Avant de conclure, j’aimerais revenir brièvement à ce que j’ai dit durant la conférence GOLD10 et un peu plus haut, sur la question de faire en sorte que « les lactariums deviennent partout une composante de routine des infrastructures de santé ». À la lumière du modèle de partage de lait maternel de mère à mère décrit plus haut, je veux vous assurer que je ne suis pas moins enthousiaste à ce sujet que je l’étais il y a un an. Je pense en fait que la raison de cette nécessité n’en apparaît que plus clairement à mes yeux aujourd’hui.
Il faut être au mieux naïf et mal informé, et au pire intellectuellement malhonnête et coupable, pour décourager le partage de lait de mère à mère tout en enjoignant aux mères de s’en tenir aux lactariums officiels, qui suivent un protocole complexe conçu pour protéger les bébés. La réalité contredit cette injonction dédaigneuse. Selon les rapports, dans les bons jours, les lactariums parviennent à grand peine à satisfaire la moitié de la demande effective. Ainsi, ils réservent judicieusement le lait disponible aux bébés les plus vulnérables, en particulier les très malades et les prématurés. Mais à 3 à 5 US$ l’once (environ 30 ml), même si davantage de lait était disponible, peu de parents pourraient s’offrir un tel luxe.
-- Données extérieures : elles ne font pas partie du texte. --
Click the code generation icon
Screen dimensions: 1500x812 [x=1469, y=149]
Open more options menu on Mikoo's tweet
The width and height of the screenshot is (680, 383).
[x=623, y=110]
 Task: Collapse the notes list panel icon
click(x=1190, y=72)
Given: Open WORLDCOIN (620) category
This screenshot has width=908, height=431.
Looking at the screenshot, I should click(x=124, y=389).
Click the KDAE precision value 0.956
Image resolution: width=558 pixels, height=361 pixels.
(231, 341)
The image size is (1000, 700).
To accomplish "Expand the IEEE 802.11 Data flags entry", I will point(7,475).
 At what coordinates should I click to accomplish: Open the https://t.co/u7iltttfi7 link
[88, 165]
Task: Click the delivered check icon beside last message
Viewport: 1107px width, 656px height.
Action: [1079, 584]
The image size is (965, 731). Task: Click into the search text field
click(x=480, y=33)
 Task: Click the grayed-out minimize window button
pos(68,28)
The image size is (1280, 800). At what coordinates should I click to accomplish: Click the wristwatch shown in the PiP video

Certains observateurs semblent craindre que le réseau de partage de lait de mère à mère menace les rares lactariums existants, déjà sous-approvisionnés. Je ne suis pas en mesure de le prouver, mais j’incline à penser que le partage direct de lait maternel de mère à mère pourrait bien donner un coup de fouet aux lactariums en développant la conscience de l’importance et de la disponibilité du lait de femmes, persuadant davantage de mères de donner, et accroissant par là même ale nombre de lactariums et la quantité de lait disponible.
Ainsi, le partage du lait maternel de mère à mère est à mes yeux complémentaire des lactariums, qu’il ne concurrence pas. Soyons résolus à faire tout ce qui est en notre pouvoir pour faire en sorte que cela soit toujours le cas.
James Akré, Genève, mai 2011.
Traduit de l’anglais par Violaine Bideaux-Petit.